Out of habit, I find myself staying from time to time at the Hampton Inn in west suburban Addison when I go into Chicago for meetings. It's sort of far out of the city, but it's easy to get to and away from. It's sort of centrally located for the dealers that I have around the Chicagoland area, plus there's a number of restaurants in the vicinity. For the past number of years, I usually head east into Addison or Elmhurst to get something to eat when I'm staying there. On a recent overnight there, I decided to look toward the west to the Bloomingdale area to see what they have to offer. I found a little Italian/pizza place called Pizzeria Antica.
Pizzeria Antica is a small family-owned restaurant that opened in the fall of 2007. Gaetano Ancona is the principal owner/chef at the restaurant, but other family members are involved in the restaurant. Pizzeria Antica is located in a small building on W. Lake St., just past Bloomingdale Rd (or Roselle Rd north of Lake). (see map) There is only one way in to Pizzeria Antica from the westbound lane on W. Lake. And you can only go west out of the place when you leave.
It had been a long day of meetings and driving around the Chicago area when I decided to head west on Lake to Pizzeria Antica. It is, indeed, a very small place seating only 26 people. There were two other people in the place finishing up their meal when I got in after 8 p.m. I was greeted at the front counter by a young lady and I thought that you actually ordered your food there. But it turns out that they do have sit down service at Pizzeria Antica.
I took a seat at a table and took a look through the menu. Pizzeria Antica specializes in thin crust pizza and they have a number of specialty pizzas such as the Antico - a pizza topped with Italian tuna, capers, mushrooms and onions; the Frutti de mare - octopus, shrimp, calamari and crab meat are on that one; and the Wurstel - it has hot dogs, mushroom, basil and extra virgin olive oil on it. None of those sounded appealing to me in the least.

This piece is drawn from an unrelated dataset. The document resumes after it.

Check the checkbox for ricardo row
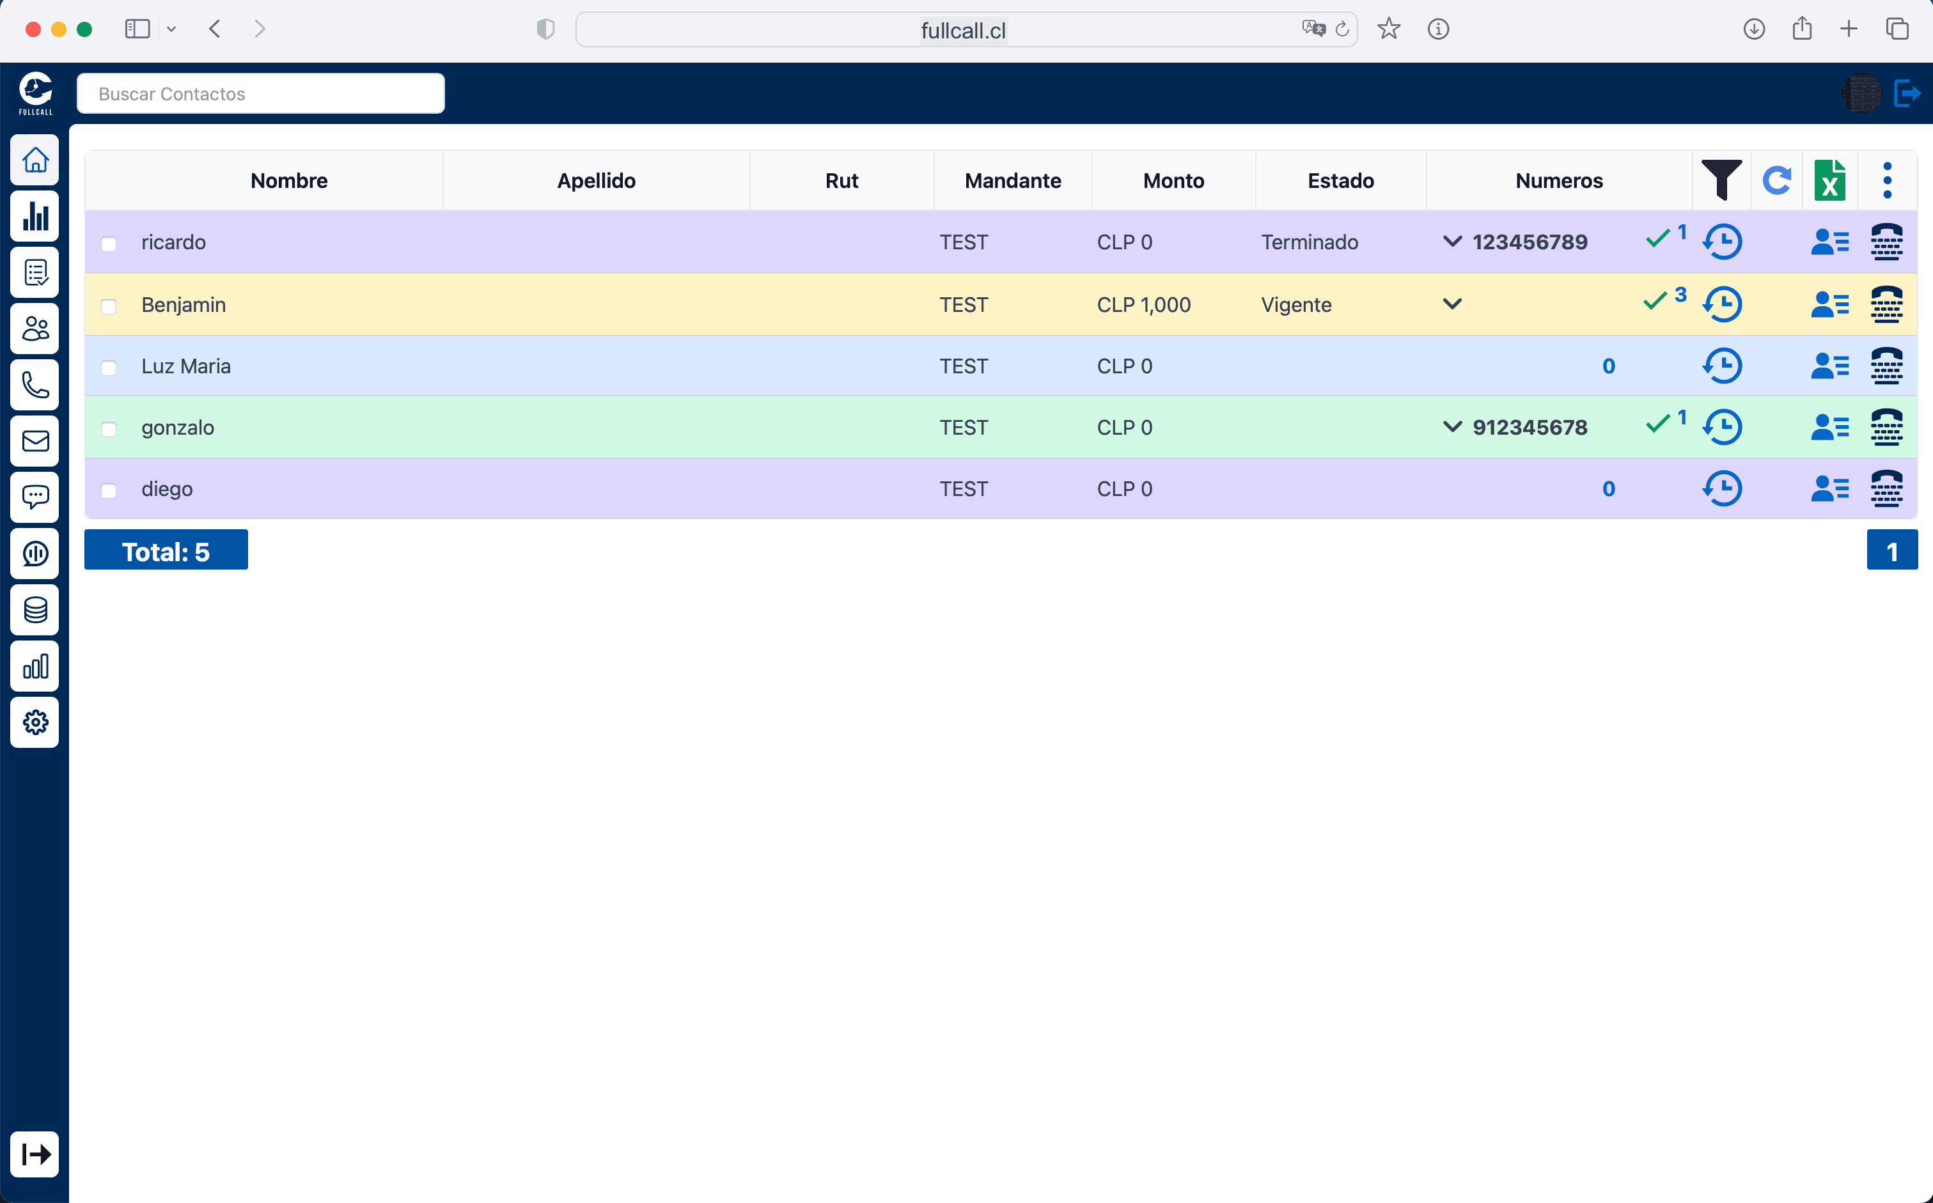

Since Pizzeria Antica opens at 11 a.m. for lunch, they also have a number of sandwiches, salads and appetizers. But I was there for the pizza that evening.

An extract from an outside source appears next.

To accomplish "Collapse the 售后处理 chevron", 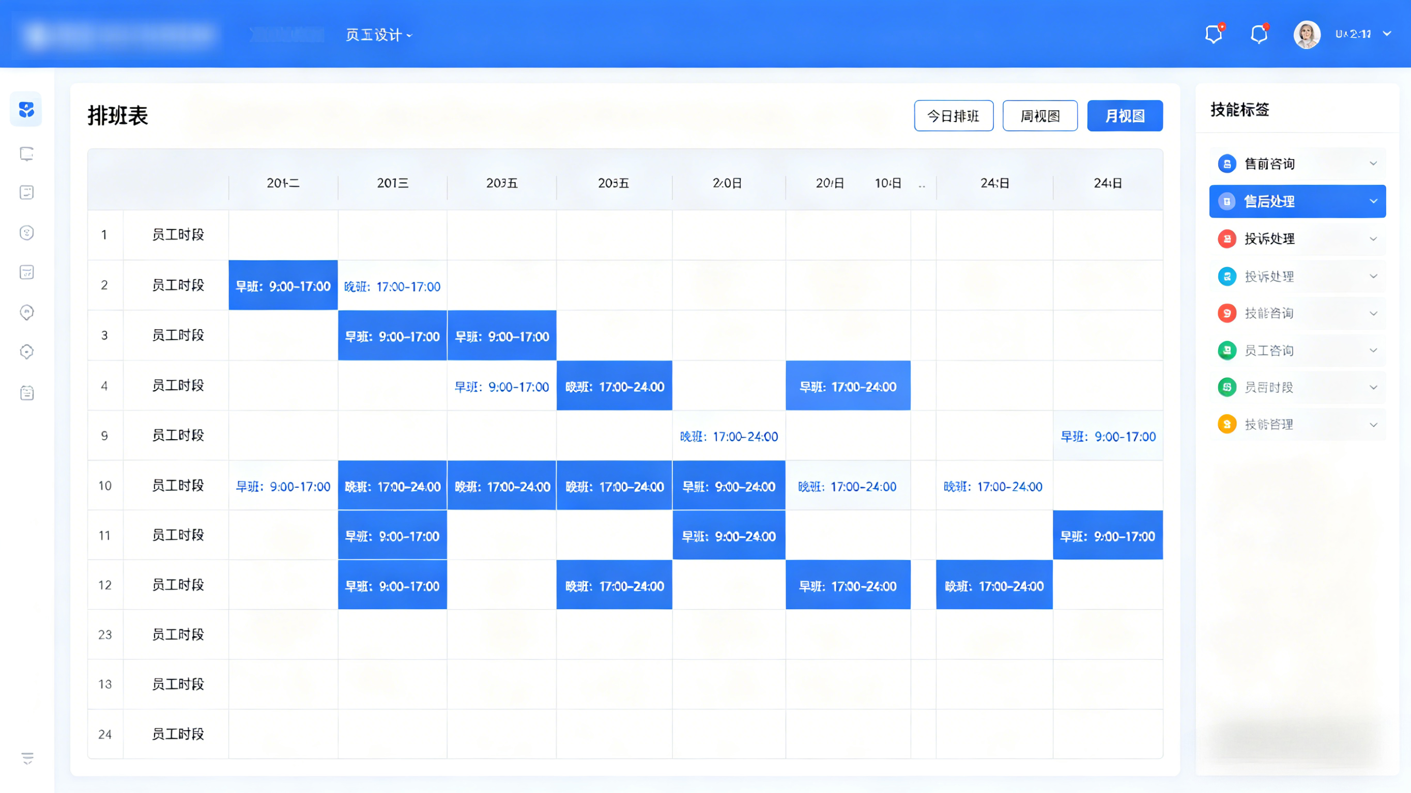I will tap(1373, 201).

My regular reference pizza of sausage, mushroom and pepperoni was what I was looking for. And that's exactly what I ordered when my server came over to take my order - a small (10"). (They also have a 12" medium, a 14" large and a 16" extra-large.) I also noticed that they had Peroni beer on the menu. I ordered up a bottle of Peroni to drink while I wanted on my pizza.
It took less than 20 minutes from the time I ordered to the time the pizza made it to the table. The pizza featured ample amounts of pepperoni, chopped fresh mushrooms and chunks of sweet Italian sausage on the top mixed in with caramelized mozzarella cheese. It was cut into triangles.

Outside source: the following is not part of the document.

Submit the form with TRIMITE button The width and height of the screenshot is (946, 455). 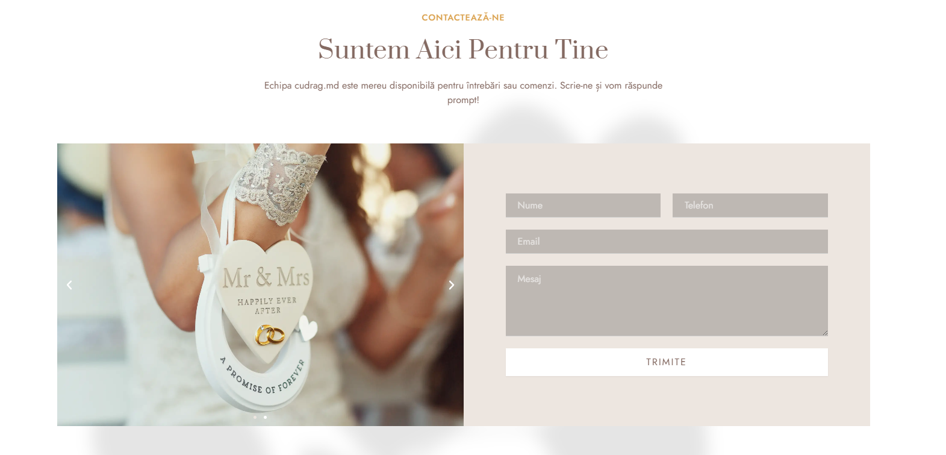[667, 362]
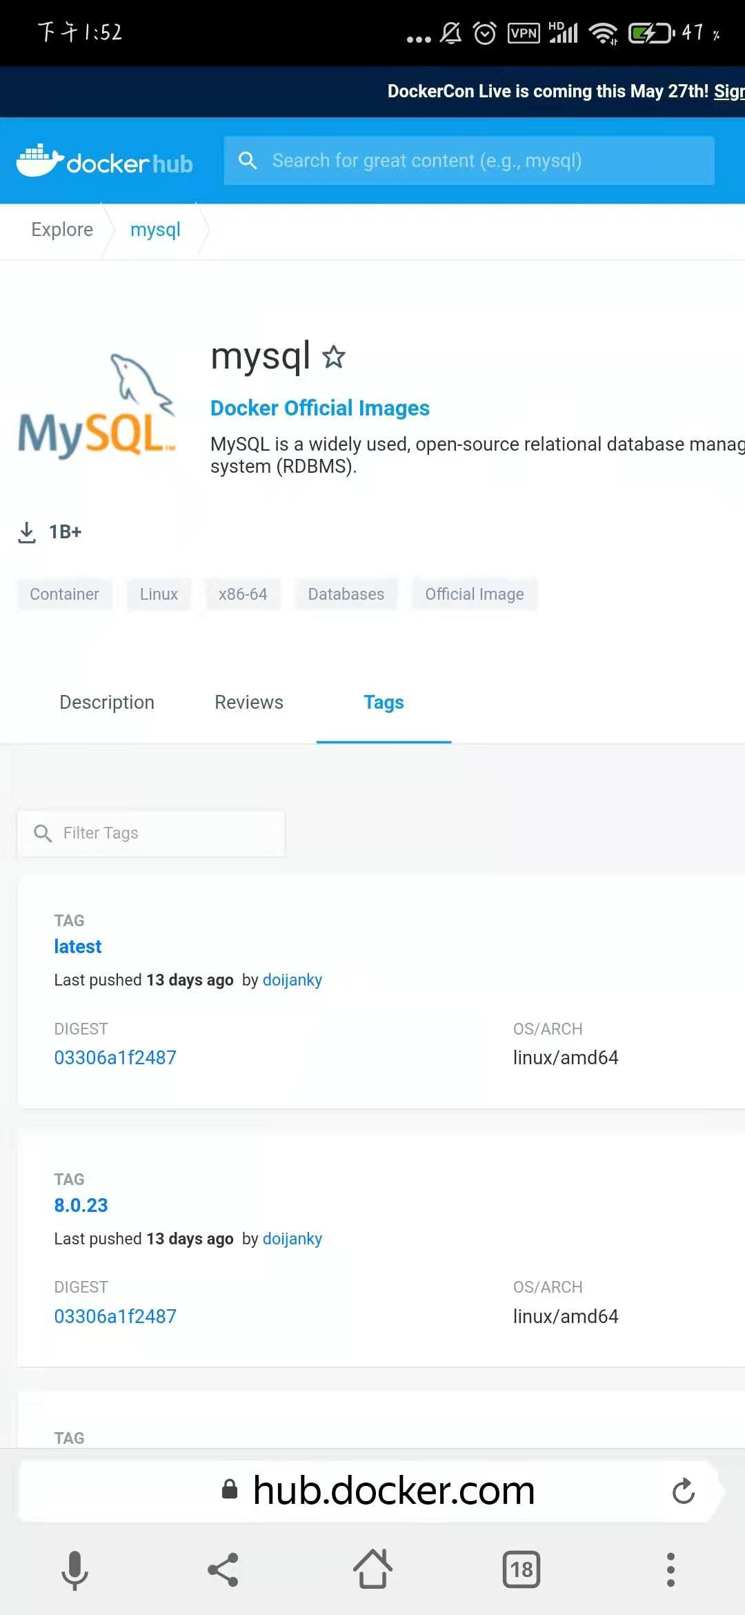
Task: Open the Reviews tab
Action: coord(248,703)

The crust was crispy and a little crunchy. It easily held the toppings without drooping. Parmesan cheese, ground oregano and red pepper flakes were available on the table to put onto the pizza. However, I tried the first piece without any additives. The flavor was very good. The sausage was a little bland, but the pepperoni slices had a nice spicy and salty bite. The mushrooms were also very good on the pizza. It passed my "Does it taste good with a beer?" test that I have for every new pizza that I try.
Because the toppings and cheese were so plentiful on the pizza, I was able to eat five of the eight slices of the pizza. I asked the young lady for a to-go box as I had a fridge and a microwave in my room back at the Hampton Inn. Pizza for breakfast is always a treat.
When I was getting ready to leave, the server asked me how my pizza was and I told her that it was very good. It wasn't the best I've had in the Chicago area, but it was still very good. She gave me a printed menu to take with me and I didn't notice until I got back home that it said on the front, "Moving soon!" Honestly, I don't know if the menu was printed up two months ago or two years ago. I'll keep checking back with them to see if they finally moved and I'll be sure to update this entry.
While I do like finding these small gems of a restaurant in my travels, I can see why they probably would like to move. The place is small and you can't get into the place if you're coming from the west on Lake St. I'm hoping that wherever Pizzeria Antica moves to, they'll keep the same pizza ovens that are obviously seasoned with thousands of pizzas they've cooked in them over the past five plus years. I'll definitely follow them, as long as they're close to the hotel when I stay there. I'll be sure to let you know when they move and where.